• [SET EXERCISE]: In the material below, swap each occurrence of "computer-use agent" for "screen navigation assistant" and leave every other part unchanged.

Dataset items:
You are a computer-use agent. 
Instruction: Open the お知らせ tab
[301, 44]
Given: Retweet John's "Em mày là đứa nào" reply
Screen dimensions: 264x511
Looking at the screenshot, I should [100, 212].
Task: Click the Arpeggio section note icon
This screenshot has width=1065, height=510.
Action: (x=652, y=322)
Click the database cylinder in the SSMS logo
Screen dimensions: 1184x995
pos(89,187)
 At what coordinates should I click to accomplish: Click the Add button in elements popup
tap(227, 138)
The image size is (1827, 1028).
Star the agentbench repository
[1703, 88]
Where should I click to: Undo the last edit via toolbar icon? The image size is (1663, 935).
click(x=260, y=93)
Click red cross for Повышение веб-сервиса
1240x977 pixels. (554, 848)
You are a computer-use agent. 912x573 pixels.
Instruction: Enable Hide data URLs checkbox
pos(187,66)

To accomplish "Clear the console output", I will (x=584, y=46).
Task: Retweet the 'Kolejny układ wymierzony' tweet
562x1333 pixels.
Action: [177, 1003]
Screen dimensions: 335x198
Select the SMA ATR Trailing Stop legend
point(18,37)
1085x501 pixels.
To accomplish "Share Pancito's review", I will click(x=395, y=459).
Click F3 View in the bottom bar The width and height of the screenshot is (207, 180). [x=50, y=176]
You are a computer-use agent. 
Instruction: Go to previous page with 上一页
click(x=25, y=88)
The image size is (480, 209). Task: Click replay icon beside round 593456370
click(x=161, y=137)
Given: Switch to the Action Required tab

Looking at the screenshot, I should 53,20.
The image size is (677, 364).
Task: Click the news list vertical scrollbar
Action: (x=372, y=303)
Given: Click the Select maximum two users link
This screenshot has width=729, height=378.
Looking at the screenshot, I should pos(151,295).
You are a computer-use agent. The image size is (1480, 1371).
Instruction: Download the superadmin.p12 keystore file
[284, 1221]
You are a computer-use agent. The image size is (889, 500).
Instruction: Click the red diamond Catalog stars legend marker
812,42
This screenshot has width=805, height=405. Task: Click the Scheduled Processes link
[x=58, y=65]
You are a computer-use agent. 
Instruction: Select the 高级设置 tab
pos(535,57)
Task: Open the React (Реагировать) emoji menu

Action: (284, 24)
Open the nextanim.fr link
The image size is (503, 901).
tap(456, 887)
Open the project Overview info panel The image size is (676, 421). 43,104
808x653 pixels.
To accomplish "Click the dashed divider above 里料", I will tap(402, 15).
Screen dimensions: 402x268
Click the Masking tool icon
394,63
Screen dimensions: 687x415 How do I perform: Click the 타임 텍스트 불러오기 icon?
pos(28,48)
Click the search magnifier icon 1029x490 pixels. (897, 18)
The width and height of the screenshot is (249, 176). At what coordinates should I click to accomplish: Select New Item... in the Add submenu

• [RIGHT ANSWER]:
You are a screen navigation assistant. 
Instruction: Open the お知らせ tab
[301, 44]
Given: Retweet John's "Em mày là đứa nào" reply
Screen dimensions: 264x511
Looking at the screenshot, I should [100, 212].
Task: Click the Arpeggio section note icon
This screenshot has width=1065, height=510.
Action: (x=652, y=322)
Click the database cylinder in the SSMS logo
Screen dimensions: 1184x995
pos(89,187)
 At what coordinates should I click to accomplish: Click the Add button in elements popup
tap(227, 138)
The image size is (1827, 1028).
Star the agentbench repository
[1703, 88]
Where should I click to: Undo the last edit via toolbar icon? The image size is (1663, 935).
click(x=260, y=93)
Click red cross for Повышение веб-сервиса
1240x977 pixels. (554, 848)
You are a screen navigation assistant. 912x573 pixels.
Instruction: Enable Hide data URLs checkbox
pos(187,66)

To accomplish "Clear the console output", I will (x=584, y=46).
Task: Retweet the 'Kolejny układ wymierzony' tweet
562x1333 pixels.
Action: [177, 1003]
Screen dimensions: 335x198
Select the SMA ATR Trailing Stop legend
point(18,37)
1085x501 pixels.
To accomplish "Share Pancito's review", I will click(x=395, y=459).
Click F3 View in the bottom bar The width and height of the screenshot is (207, 180). [x=50, y=176]
You are a screen navigation assistant. 
Instruction: Go to previous page with 上一页
click(x=25, y=88)
The image size is (480, 209). Task: Click replay icon beside round 593456370
click(x=161, y=137)
Given: Switch to the Action Required tab

Looking at the screenshot, I should 53,20.
The image size is (677, 364).
Task: Click the news list vertical scrollbar
Action: (x=372, y=303)
Given: Click the Select maximum two users link
This screenshot has width=729, height=378.
Looking at the screenshot, I should pos(151,295).
You are a screen navigation assistant. The image size is (1480, 1371).
Instruction: Download the superadmin.p12 keystore file
[284, 1221]
You are a screen navigation assistant. The image size is (889, 500).
Instruction: Click the red diamond Catalog stars legend marker
812,42
This screenshot has width=805, height=405. Task: Click the Scheduled Processes link
[x=58, y=65]
You are a screen navigation assistant. 
Instruction: Select the 高级设置 tab
pos(535,57)
Task: Open the React (Реагировать) emoji menu

Action: (284, 24)
Open the nextanim.fr link
The image size is (503, 901).
tap(456, 887)
Open the project Overview info panel The image size is (676, 421). 43,104
808x653 pixels.
To accomplish "Click the dashed divider above 里料", I will tap(402, 15).
Screen dimensions: 402x268
Click the Masking tool icon
394,63
Screen dimensions: 687x415 How do I perform: Click the 타임 텍스트 불러오기 icon?
pos(28,48)
Click the search magnifier icon 1029x490 pixels. (897, 18)
The width and height of the screenshot is (249, 176). At what coordinates should I click to accomplish: Select New Item... in the Add submenu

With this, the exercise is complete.